From the first line to the last, return the data exactly as it stands.

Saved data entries
┌──

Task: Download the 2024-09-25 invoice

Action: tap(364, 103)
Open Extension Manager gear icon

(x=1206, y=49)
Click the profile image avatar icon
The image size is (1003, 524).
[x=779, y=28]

└──

▶ Expected output
Task: Download the 2024-09-25 invoice

Action: tap(364, 103)
Open Extension Manager gear icon

(x=1206, y=49)
Click the profile image avatar icon
The image size is (1003, 524).
[x=779, y=28]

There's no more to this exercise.